### WHAT THE TASK ASKS
Apart from the pictures, the listing is to be returned exactly.

(AVAILABLE RECORDS)

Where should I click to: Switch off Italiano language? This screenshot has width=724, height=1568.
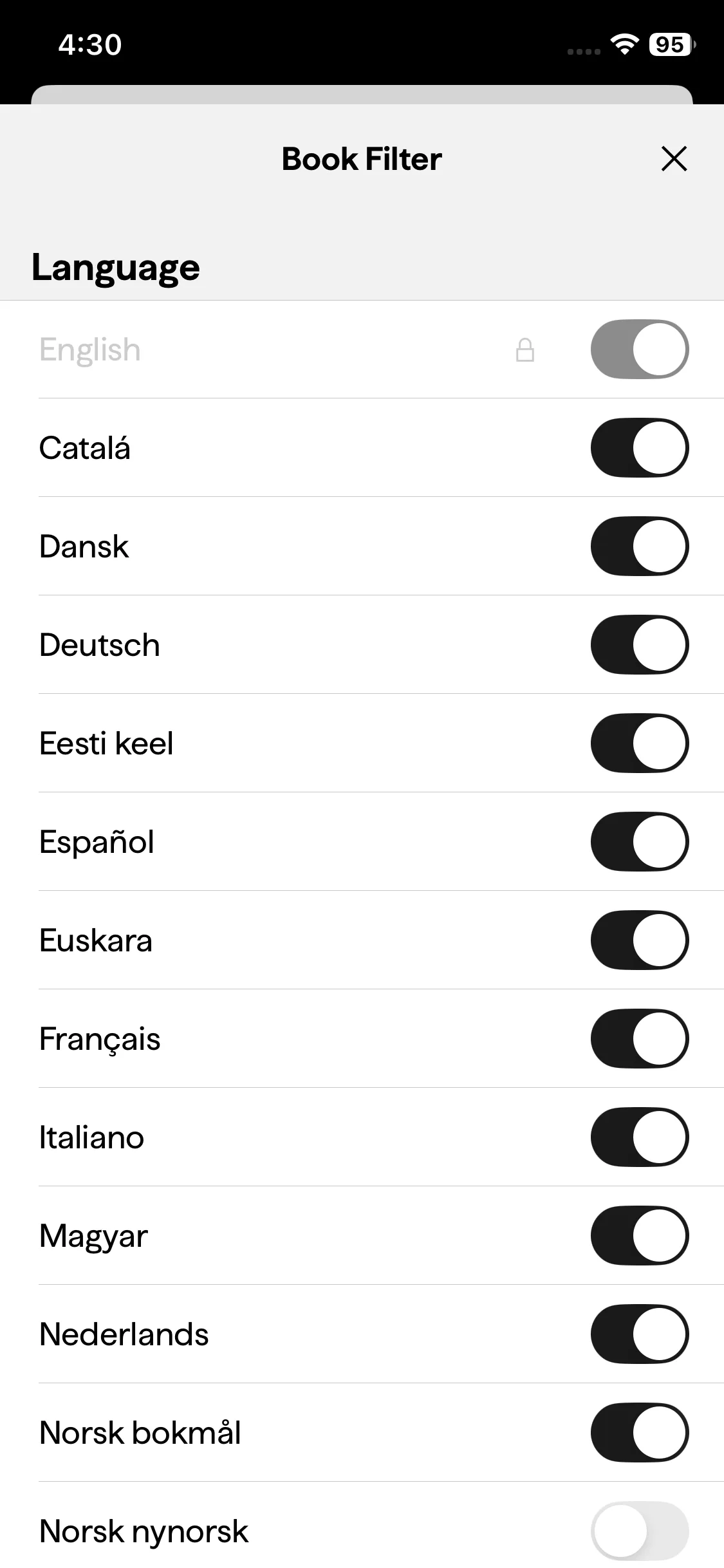639,1137
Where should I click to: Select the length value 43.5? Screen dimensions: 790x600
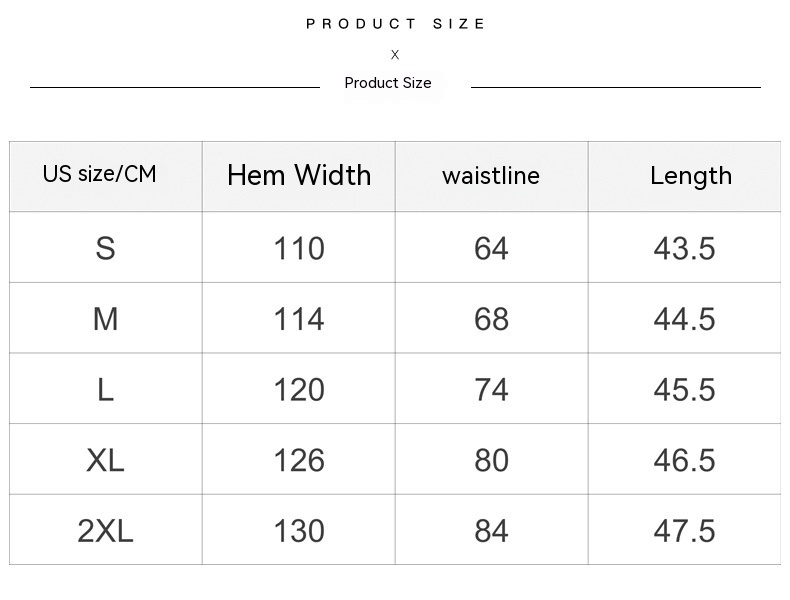click(x=684, y=248)
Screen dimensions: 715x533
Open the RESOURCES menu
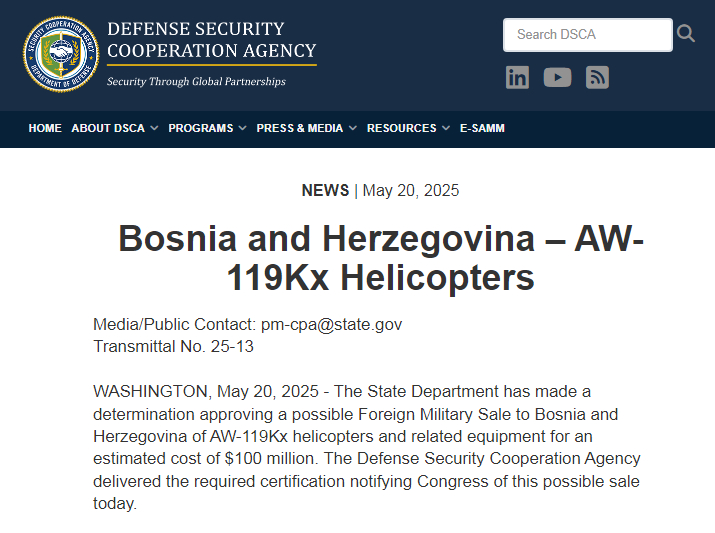(x=401, y=128)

(End AVAILABLE RECORDS)

### ANSWER FOR THE TASK
Where should I click to: Switch off Italiano language? This screenshot has width=724, height=1568.
639,1137
Where should I click to: Select the length value 43.5? Screen dimensions: 790x600
click(x=684, y=248)
Screen dimensions: 715x533
Open the RESOURCES menu
(x=401, y=128)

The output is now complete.